Aim of the task: Edit the records from the line with "Where should I" to the line with "[x=991, y=147]" by replacing "Collapse" with "Expand" and keeping all else unchanged. Leave the pictures out of your answer.

Exercise inputs:
* * * * * * *
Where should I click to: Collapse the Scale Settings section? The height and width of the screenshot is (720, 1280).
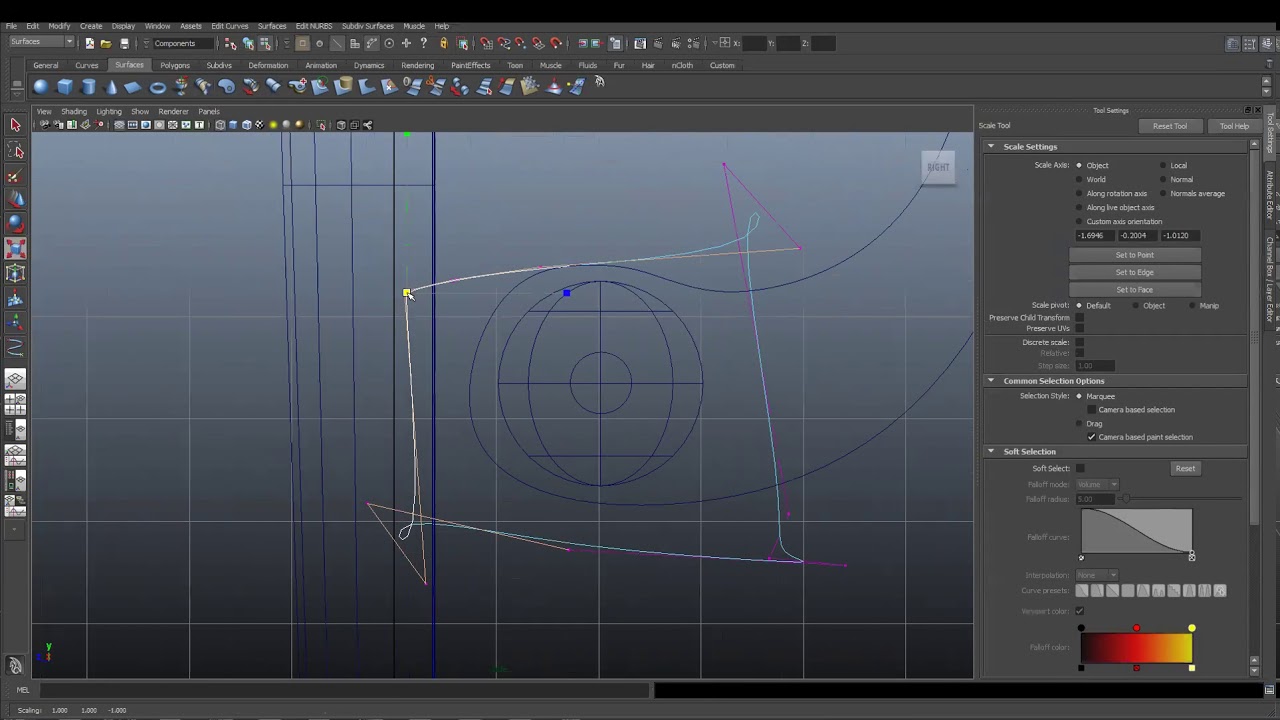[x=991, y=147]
* * * * * * *
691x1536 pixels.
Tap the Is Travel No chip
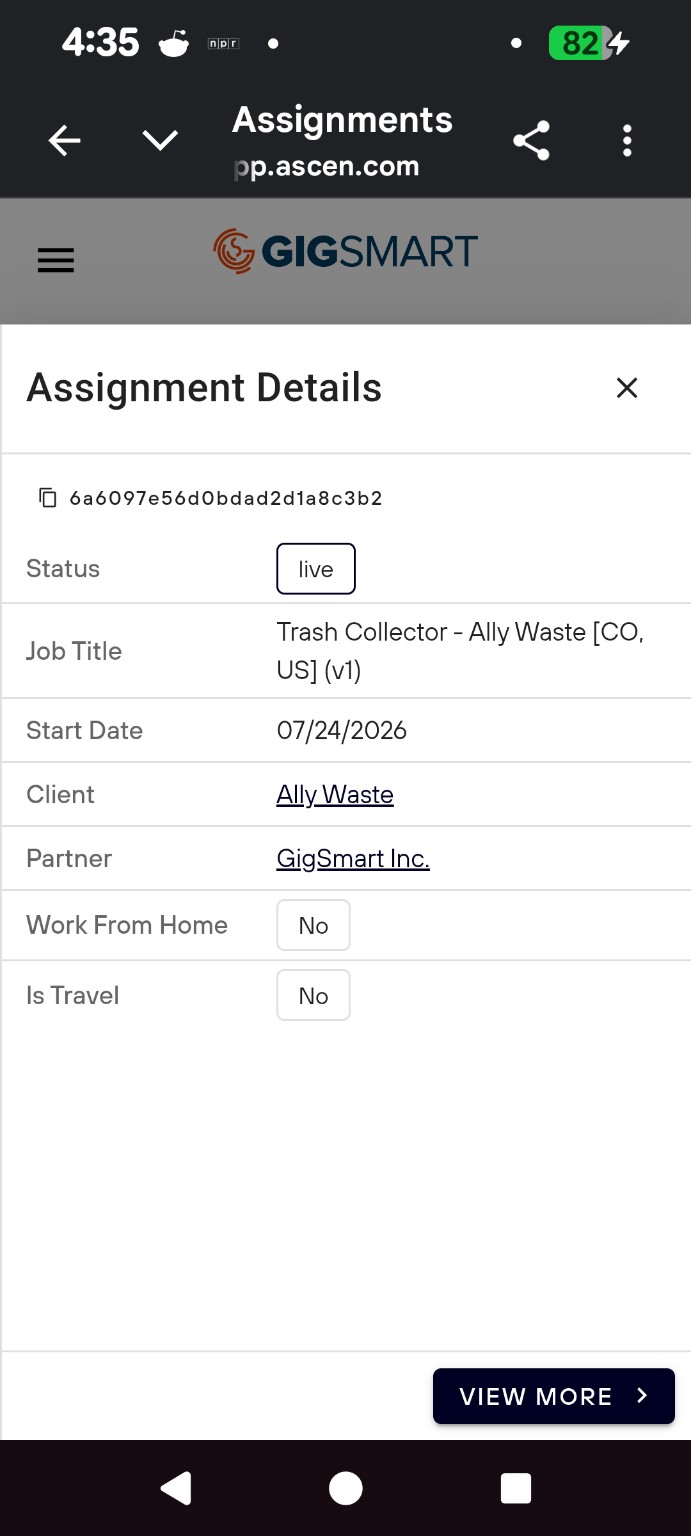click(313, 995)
* * * * * * *
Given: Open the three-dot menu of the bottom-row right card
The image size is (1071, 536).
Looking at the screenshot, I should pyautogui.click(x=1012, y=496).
* * * * * * *
Response for this exercise:
Where should I click to: Expand the Scale Settings section? The height and width of the screenshot is (720, 1280).
[x=991, y=147]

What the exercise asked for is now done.